Taraflar arasında görülen davada;
Davacı vekili, davacılar adına tapuda kayıtlı .. parsel sayılı taşınmazın bir bölümünün kıyı kenar çizgisi içinde kaldığını ileri sürerek tapu iptal, elatmanın önlenmesi ve yıkıma karar verilmesini istemiştir.
Davalılar, davanın reddini savunmuşlardır.
Davanın kabulüne dair verilen karar, Dairece; “... 14 Mart 2009 tarihli Resmi Gazetede yayınlanarak yürürlüğe giren 5841 Sayılı Yasanın 2. maddesi ile 3402 Sayılı Yasanın 12. maddesinin 3. fıkrasına "bu hüküm iddia ve taşınmazın niteliğine yahut Devlet ve diğer kamu tüzel kişileri dahil tarafların sıfatına bakılmasızın uygulanır" cümlesi ve aynı yasanın 3. maddesi ile de 3402 sayılı yasaya " bu kanunun 12. maddesinin 3. fıkrası hükmü, devletin hüküm ve tasarrufu altında olduğu iddiası ile yürürlük tarihinden önce açılmış ve henüz kesin hükme bağlanmamış olan davalarda dahi uygulanır" şeklindeki geçici 10. maddesinin eklendiği, somut olayda, kadastro tespitinin kesinleştiği 04.03.1957 tarihinden itibaren dava tarihine kadar 10 yıllık sürenin geçtiğinin açık olduğu, diğer taraftan; her davanın açıldığı tarihteki koşullara bağlı olduğu, bir taraf dava açıldığı andaki mevzuata ve içtihat durumuna göre davasında haklı olduğu halde dava açıldıktan sonra yürürlüğe giren (geçmişe etkili) yeni bir yasa hükmü ya da İnançları Birleştirme Kararı gereğince davayı kaybederse yargılama giderlerinden sorumlu tutulamayacağı, hal böyle olunca; değinilen yasal düzenlemeler ve ilkeler gözetilmek suretiyle işin esası ve yargılama masrafları yönünden bir değerlendirme yapılması ve sonucuna göre bir karar verilmesi gerektiği ” hususlarına değinilerek bozulmuş, mahkemece bozma ilamına uyularak davanın reddine karar verilmiştir.

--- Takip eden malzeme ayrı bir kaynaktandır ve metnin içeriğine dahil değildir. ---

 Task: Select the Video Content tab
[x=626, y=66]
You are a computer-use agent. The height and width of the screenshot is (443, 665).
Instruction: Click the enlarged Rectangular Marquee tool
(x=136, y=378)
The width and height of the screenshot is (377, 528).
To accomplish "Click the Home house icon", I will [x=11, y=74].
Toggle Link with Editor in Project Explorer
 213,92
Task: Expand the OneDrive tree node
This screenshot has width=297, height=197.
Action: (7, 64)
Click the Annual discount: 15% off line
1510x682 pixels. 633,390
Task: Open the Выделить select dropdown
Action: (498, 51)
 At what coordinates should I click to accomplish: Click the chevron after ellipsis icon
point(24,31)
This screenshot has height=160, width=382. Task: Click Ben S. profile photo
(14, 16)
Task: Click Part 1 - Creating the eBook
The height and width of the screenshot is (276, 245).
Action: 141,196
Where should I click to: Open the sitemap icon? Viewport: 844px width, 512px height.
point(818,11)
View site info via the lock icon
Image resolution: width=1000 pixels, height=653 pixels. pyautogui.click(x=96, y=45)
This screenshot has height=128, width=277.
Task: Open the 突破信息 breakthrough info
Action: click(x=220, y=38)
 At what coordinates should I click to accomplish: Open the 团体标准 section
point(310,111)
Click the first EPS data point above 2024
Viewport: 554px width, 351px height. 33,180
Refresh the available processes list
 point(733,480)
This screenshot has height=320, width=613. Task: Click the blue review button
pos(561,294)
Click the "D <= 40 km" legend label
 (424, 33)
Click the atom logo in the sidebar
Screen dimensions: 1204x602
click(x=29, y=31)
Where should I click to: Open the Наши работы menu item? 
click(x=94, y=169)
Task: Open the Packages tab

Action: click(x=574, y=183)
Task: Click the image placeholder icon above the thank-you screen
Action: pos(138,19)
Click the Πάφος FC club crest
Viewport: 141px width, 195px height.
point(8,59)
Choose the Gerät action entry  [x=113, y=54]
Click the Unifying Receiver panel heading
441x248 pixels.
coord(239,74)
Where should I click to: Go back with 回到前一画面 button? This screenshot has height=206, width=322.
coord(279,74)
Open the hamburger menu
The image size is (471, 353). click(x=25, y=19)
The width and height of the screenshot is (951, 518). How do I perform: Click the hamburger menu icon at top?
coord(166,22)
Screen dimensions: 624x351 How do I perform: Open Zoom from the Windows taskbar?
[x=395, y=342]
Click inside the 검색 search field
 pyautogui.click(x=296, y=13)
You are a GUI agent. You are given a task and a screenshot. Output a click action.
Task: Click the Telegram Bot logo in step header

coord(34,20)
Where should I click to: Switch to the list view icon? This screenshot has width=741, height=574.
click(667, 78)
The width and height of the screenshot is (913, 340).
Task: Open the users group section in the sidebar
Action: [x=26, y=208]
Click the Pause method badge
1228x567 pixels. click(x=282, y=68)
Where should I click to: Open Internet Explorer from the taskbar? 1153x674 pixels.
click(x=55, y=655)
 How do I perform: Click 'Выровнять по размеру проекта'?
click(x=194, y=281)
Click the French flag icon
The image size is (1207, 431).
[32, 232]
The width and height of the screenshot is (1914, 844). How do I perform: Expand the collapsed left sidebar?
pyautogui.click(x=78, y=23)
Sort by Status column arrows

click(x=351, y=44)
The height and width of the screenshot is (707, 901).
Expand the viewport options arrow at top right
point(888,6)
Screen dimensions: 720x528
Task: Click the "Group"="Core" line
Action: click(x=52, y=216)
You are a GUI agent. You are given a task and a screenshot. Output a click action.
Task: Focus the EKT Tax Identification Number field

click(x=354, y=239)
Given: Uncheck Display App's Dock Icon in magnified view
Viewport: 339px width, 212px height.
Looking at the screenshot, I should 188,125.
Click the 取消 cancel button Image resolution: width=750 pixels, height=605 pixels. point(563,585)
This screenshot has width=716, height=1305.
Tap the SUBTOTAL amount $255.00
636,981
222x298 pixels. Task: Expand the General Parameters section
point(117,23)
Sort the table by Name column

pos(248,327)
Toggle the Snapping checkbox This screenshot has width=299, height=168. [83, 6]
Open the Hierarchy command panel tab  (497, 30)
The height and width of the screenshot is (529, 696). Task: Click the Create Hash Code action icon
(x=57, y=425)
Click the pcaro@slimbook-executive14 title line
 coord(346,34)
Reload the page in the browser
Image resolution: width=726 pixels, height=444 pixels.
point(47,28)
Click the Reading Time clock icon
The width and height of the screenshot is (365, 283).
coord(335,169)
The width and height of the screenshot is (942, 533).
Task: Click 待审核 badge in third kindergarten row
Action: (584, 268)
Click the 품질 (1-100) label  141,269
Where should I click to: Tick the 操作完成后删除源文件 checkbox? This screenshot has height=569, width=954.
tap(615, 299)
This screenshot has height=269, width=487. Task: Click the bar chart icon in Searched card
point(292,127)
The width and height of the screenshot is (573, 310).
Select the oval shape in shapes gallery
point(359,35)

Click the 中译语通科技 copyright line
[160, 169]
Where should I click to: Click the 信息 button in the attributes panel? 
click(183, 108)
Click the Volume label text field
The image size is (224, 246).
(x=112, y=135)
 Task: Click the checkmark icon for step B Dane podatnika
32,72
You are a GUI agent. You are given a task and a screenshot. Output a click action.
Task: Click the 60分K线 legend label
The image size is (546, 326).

Karar, davacı vekili ile davalılar vekili tarafından süresinde temyiz edilmiş olmakla; Tetkik Hakimi raporu okundu. Düşüncesi alındı. Dosya incelendi. Gereği görüşülüp, düşünüldü.
Asıl ve birleşen dava; 3621 Sayılı Yasadan kaynaklanan tapu iptali, terkin, elatmanın önlenmesi ve yıkım isteklerine ilişkin olup, Mahkemece, hükmüne uyulan bozma ilamı uyarınca işlem yapılarak 14.03.2009 tarihinde yürürlüğe giren 5841 sayılı Yasa hükmü gereğince hak düşürücü süreden davanın reddine karar verilmiştir.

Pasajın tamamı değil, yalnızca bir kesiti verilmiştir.